In 1870–72, John Marius Wilson described Bierton With Broughton like this:
BIERTON-WITH-BROUGHTON, a parish in Aylesbury district, Bucks; on the Aylesbury railway, near the Aylesbury canal, 1½ mile NE of Aylesbury. It has a post office, of the name of Bierton, under Aylesbury. Acres, 2,470. Real property, £5,312. Pop., 691. Houses, 149. The property is divided among a few. The living is a vicarage, united with the vicarage of Quarrendon, in the diocese of Oxford. Value, £310.* Patrons, the Dean and Chapter of Lincoln. The church is a structure of the 12th century, with tower and spire; was recently well repaired; and contains a piscina, and a curious monument of 1616 to Samuel Pope and his thirteen children. There are chapels for Baptists and Methodists, a national school, and charities £40.

In the 1960s British housing boom, land that belonged to the parish of Bierton was sold to developers who constructed the housing estate of Broughton. Many local people immediately think of the estate when they hear the word 'Broughton,' as it is a very popular estate on which to live. This was one of several developments in Aylesbury. All that separates Broughton hamlet from Broughton estate today is the brook from which the hamlet first took its name.

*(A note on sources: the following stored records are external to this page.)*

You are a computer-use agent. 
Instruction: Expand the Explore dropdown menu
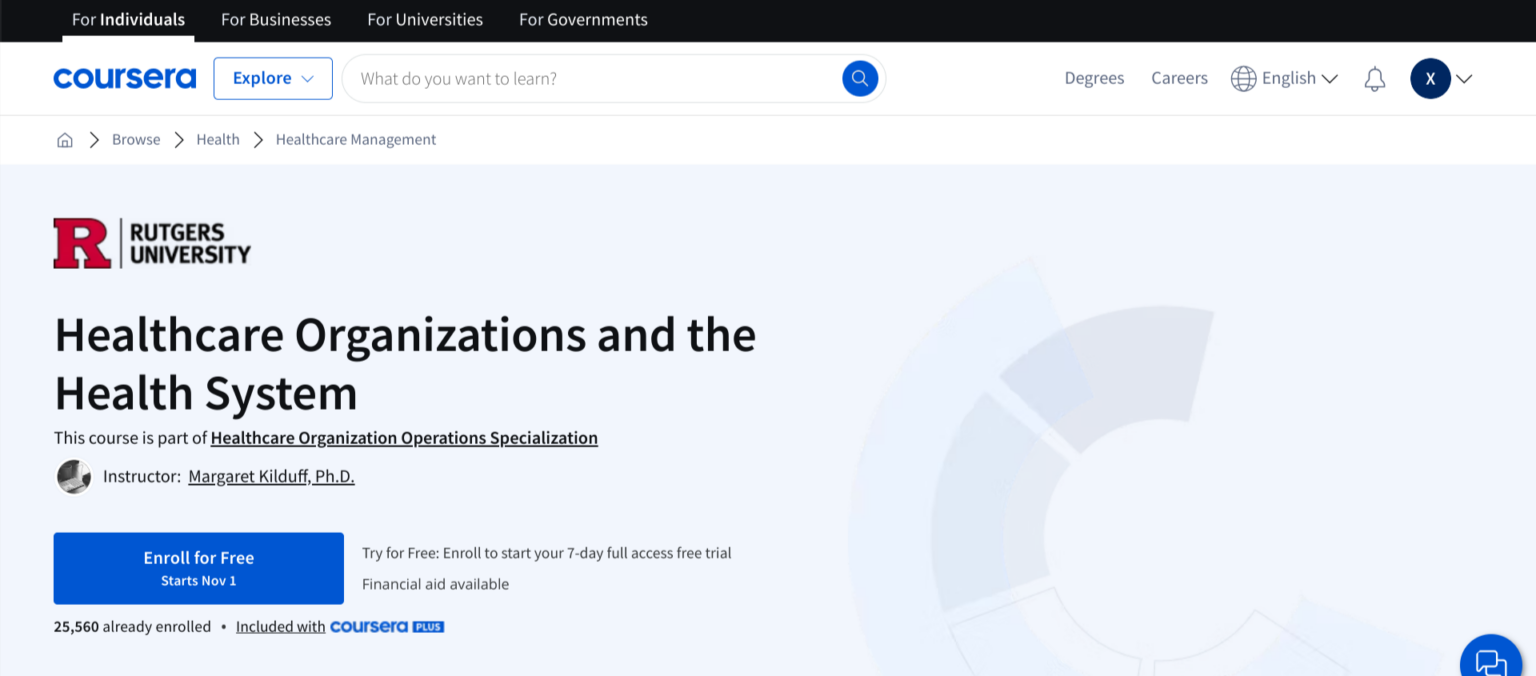(x=273, y=78)
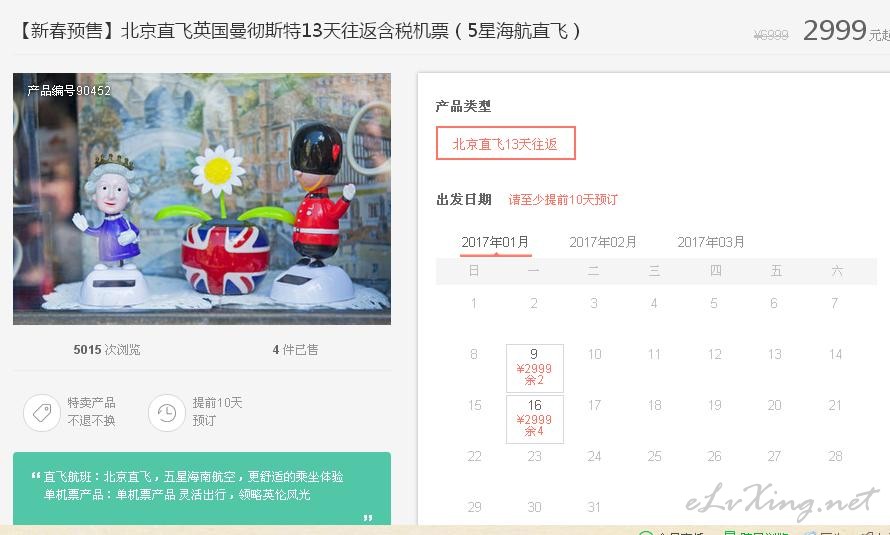Click the clock icon for 提前10天预订

167,412
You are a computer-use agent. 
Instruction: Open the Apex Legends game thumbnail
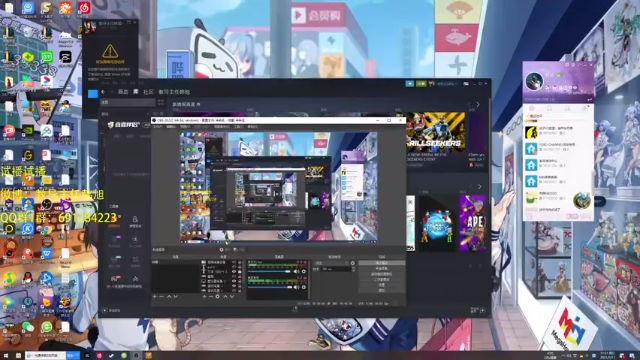[x=473, y=223]
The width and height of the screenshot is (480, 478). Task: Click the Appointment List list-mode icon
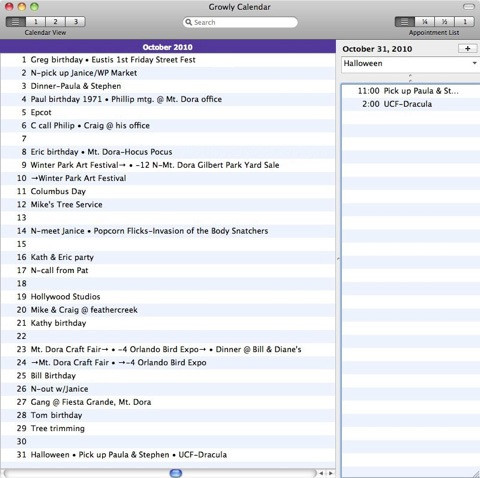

Broughton is served by New Millside Pre-School for children aged from two to five, Broughton Infant School for children aged from four to seven, and Broughton Junior School for children aged from seven to eleven. Both schools are community schools, which each take approximately 180 pupils.

In the same building as the pre-school, there is the Sure Start Children's Centre which serves the Broughton and immediately surrounding areas.

The Anglican (Church of England) congregation was established in 1989. In August 2009 the Church Commissioners changed the parish boundaries in this part of Aylesbury, and the Broughton Church became a parish in its own right.

In July 2014 a community coffee shop called more^{+} was opened in Parton Road. It is operated by Broughton Community Action which is a Registered Charity. The aim is to provide a place where residents can meet and enhance community on the estate.

Arriva the Shires & Essex 'Pink Route' 8 to Aylesbury bus station serves Broughton housing estate Monday-Saturday, at a frequency of up to every 20 minutes. The service runs via the nearby housing estate of Bedgrove.

== Civil parish ==

Historically Broughton formed part of the civil parish of Bierton with Broughton with Bierton and other neighbouring hamlets. The development of the new village of Kingsbrook and the subsequent desire for a new parish council there to be separated from that of Bierton. As this proposal would result in the land around Broughton to the south of Kingsbrook becoming separated from Bierton, it was decided to divide the parish of Bierton with Broughton into three, and the new parish of Broughton Hamlet came into existence on 7 May 2020.